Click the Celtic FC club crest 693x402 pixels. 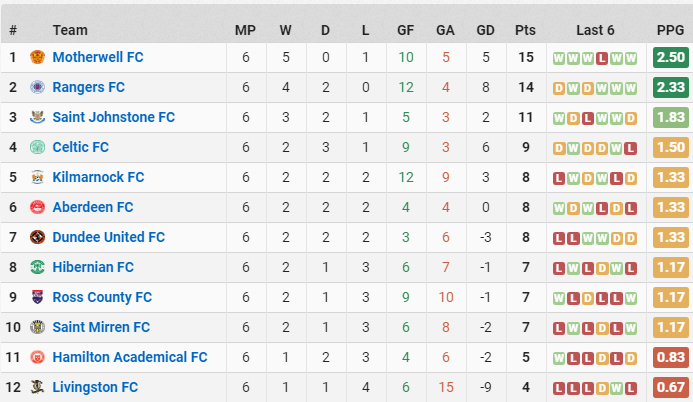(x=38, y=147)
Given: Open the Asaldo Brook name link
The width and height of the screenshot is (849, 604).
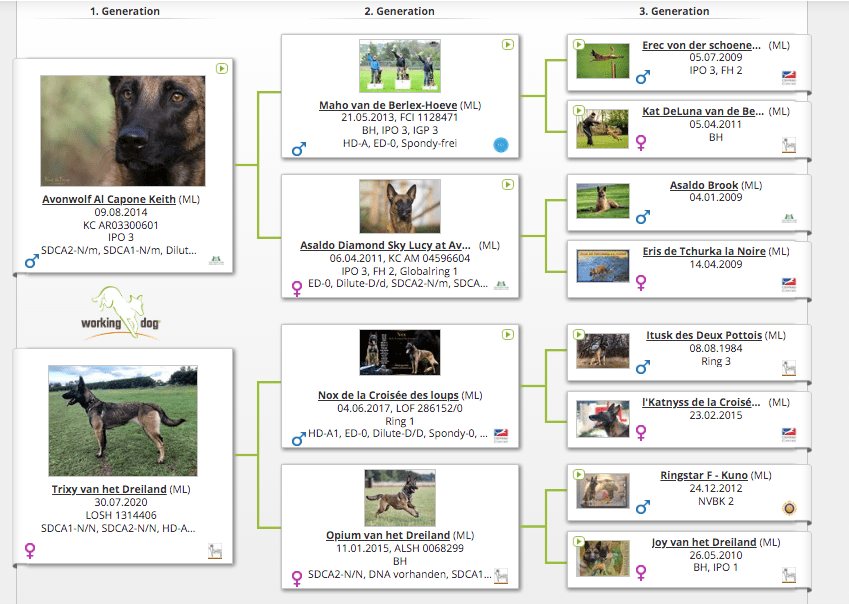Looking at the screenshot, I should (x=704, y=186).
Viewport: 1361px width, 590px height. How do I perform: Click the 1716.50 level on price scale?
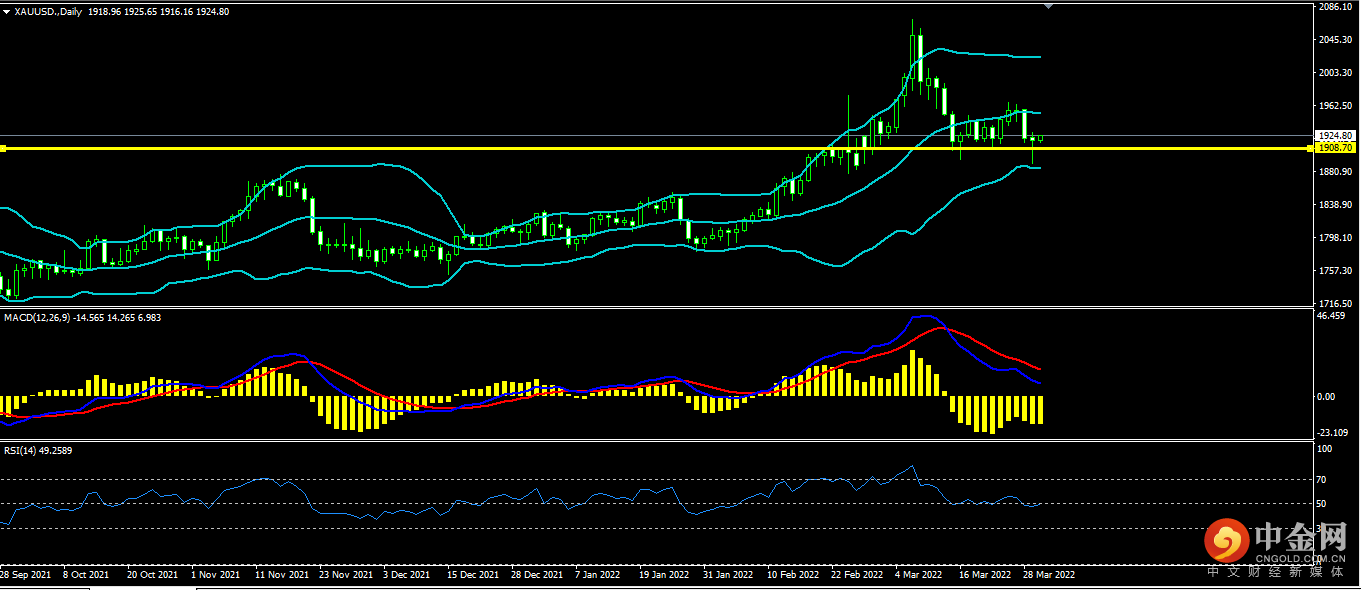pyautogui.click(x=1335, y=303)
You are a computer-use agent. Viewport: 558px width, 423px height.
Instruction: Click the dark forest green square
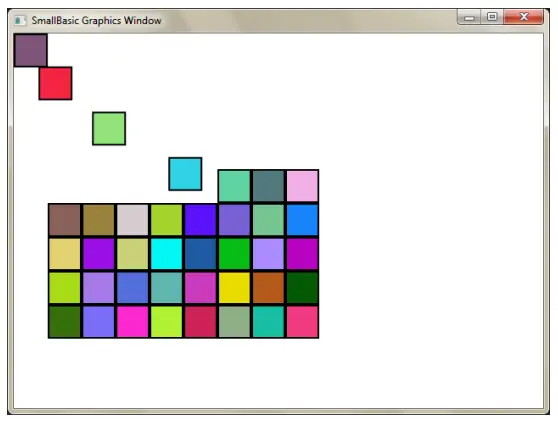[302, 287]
________________________________________
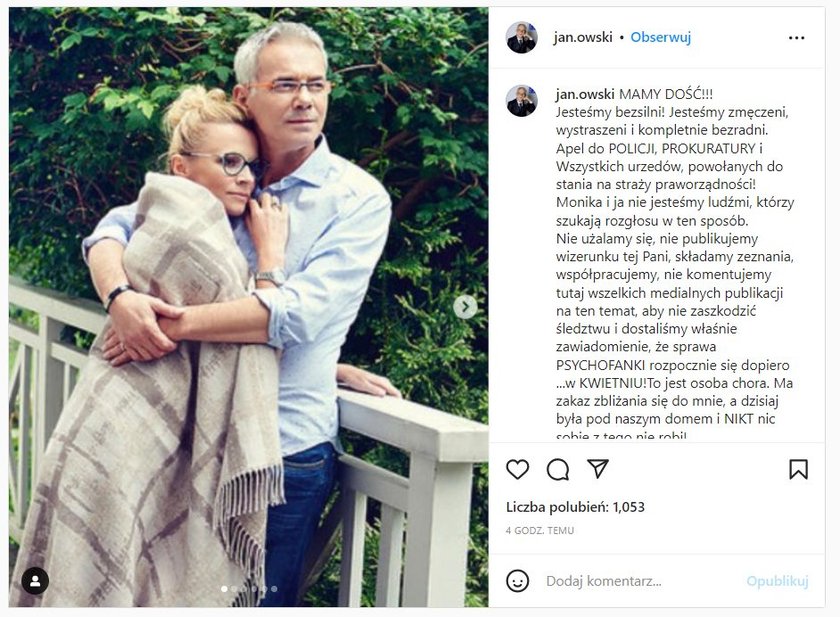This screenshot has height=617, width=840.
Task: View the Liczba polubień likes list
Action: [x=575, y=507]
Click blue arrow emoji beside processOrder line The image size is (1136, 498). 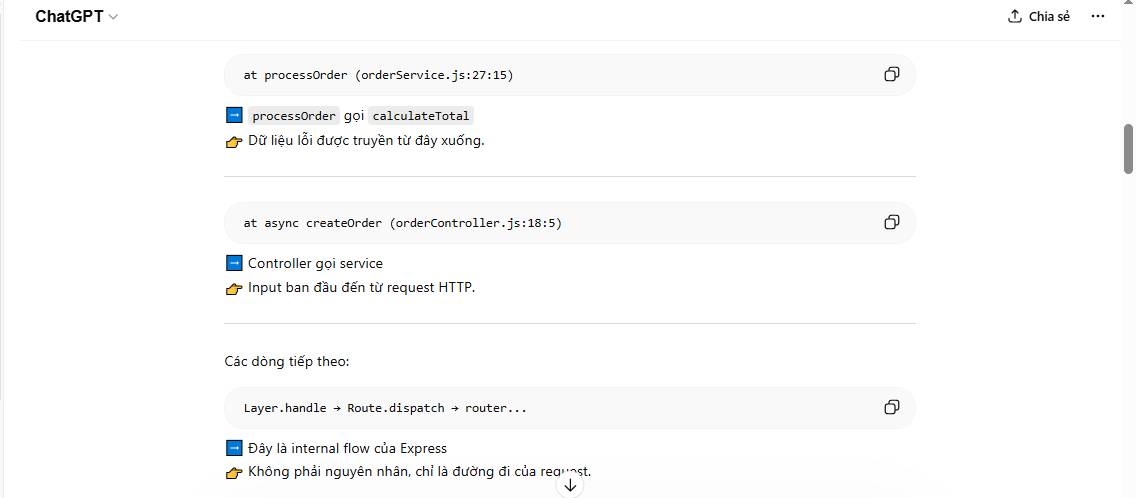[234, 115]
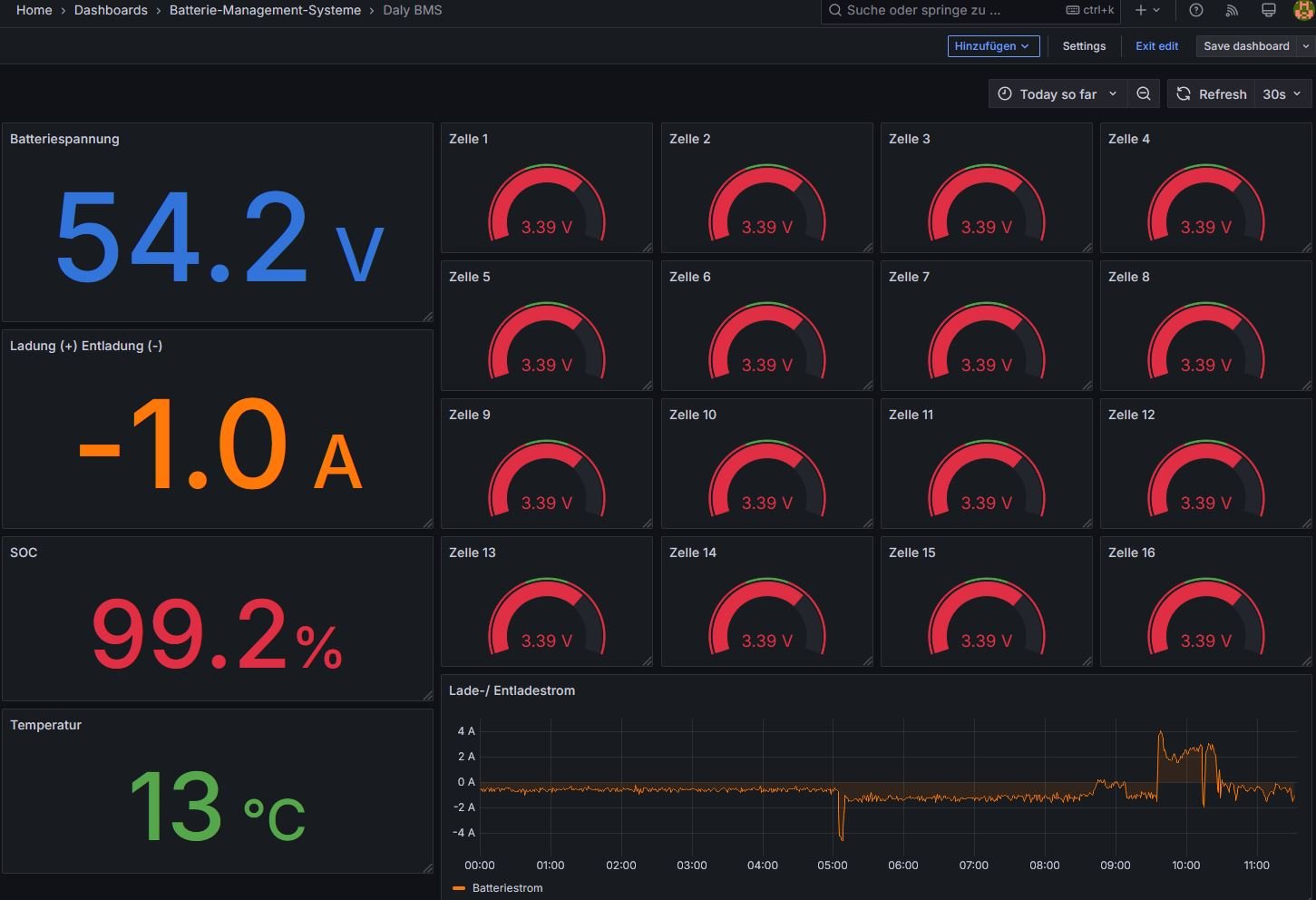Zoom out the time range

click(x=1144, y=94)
________________________________________
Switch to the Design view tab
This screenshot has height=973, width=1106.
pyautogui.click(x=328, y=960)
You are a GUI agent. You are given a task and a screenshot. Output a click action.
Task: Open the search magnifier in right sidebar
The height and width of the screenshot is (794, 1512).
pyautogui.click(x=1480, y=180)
________________________________________
> Problem to work on: Your answer should be every line from the material above in which the word "agent" appears.

> Answer for this exercise:
You are a computer-use agent. Viewport: 558px width, 423px height.
You are a GUI agent. You are given a task and a screenshot. Output a click action.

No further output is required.